Author: Zygmunt PM, Grundemar L, Högestätt ED.
Journal: Acta Physiol Scand; 1994 Sep; 152(1):107-14. PubMed ID: 7810328.
Abstract:
Nitric oxide (NO)-independent pathways contributing to acetylcholine (ACh)-induced relaxation were examined in the rat isolated hepatic artery and aorta at low and high levels of precontraction induced by phenylephrine (PhE). In the hepatic artery, the ACh-induced relaxation was unaffected by the NO synthase inhibitors N omega-nitro-L-arginine (L-NOARG, 0.3 mM) and N omega-nitro-L-arginine methyl ester (0.1 mM) at either level of pre-contraction. In the aorta, L-NOARG virtually abolished the ACh-induced relaxation at a high level, but only partially reduced the response at a low level of precontraction. Methylene blue (10 microM) and indomethacin (10 microM) did not affect the ACh-induced relaxation in the hepatic artery. L-NOARG completely inhibited the cGMP and cAMP increases induced by ACh in both types of artery.
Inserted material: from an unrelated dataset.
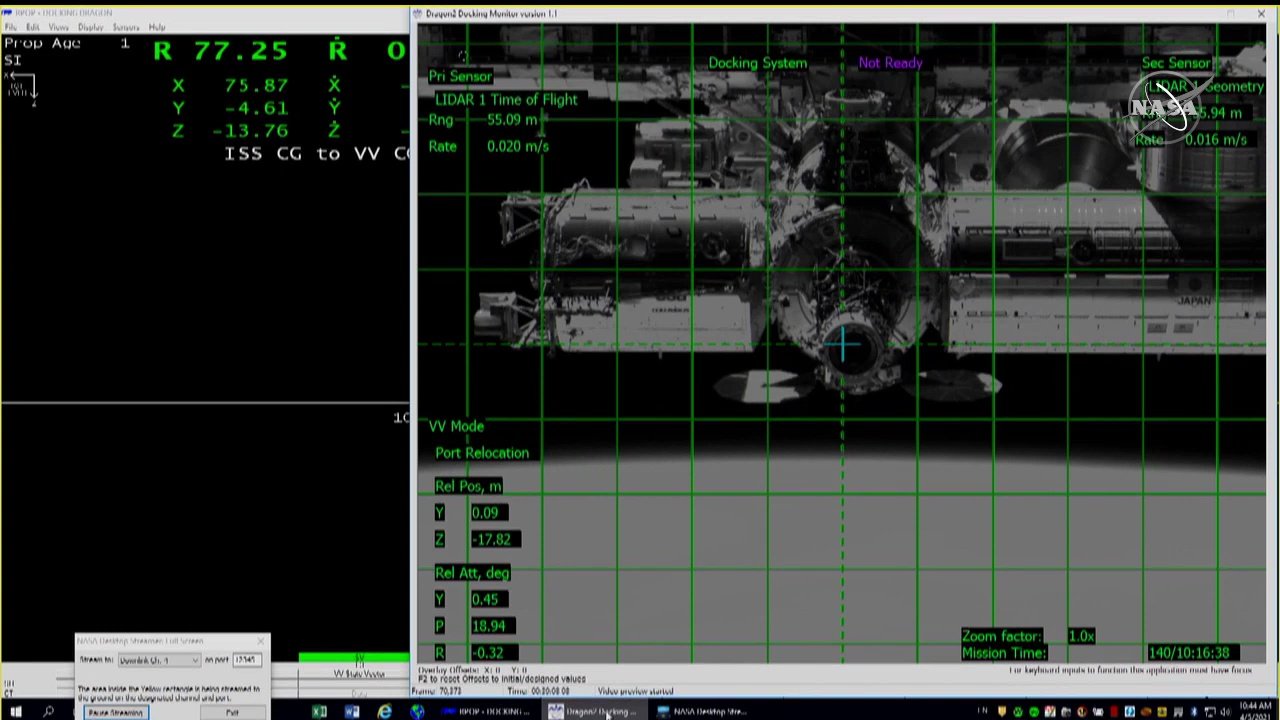Image resolution: width=1280 pixels, height=720 pixels.
Task: Click the Exit button in streamer dialog
Action: coord(232,713)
In the presence of L-NOARG, ACh was unable to relax the hepatic artery precontracted by K+. The sensitivity to PhE was increased less by L-NOARG (threefold) than after endothelial denudation (tenfold) in the hepatic artery, whereas no such difference was observed in the aorta. The relaxation induced by the NO donor 3-morpholino-sydnonimin did not differ between the arteries after endothelial denudation. These results are compatible with the existence of an endothelium-dependent inhibitory pathway distinct from the NO and cyclooxygenase pathways. This pathway seems to contribute more to the ACh-induced relaxation in the hepatic artery than in the aorta, whereas the opposite appears to be true for the NO pathway.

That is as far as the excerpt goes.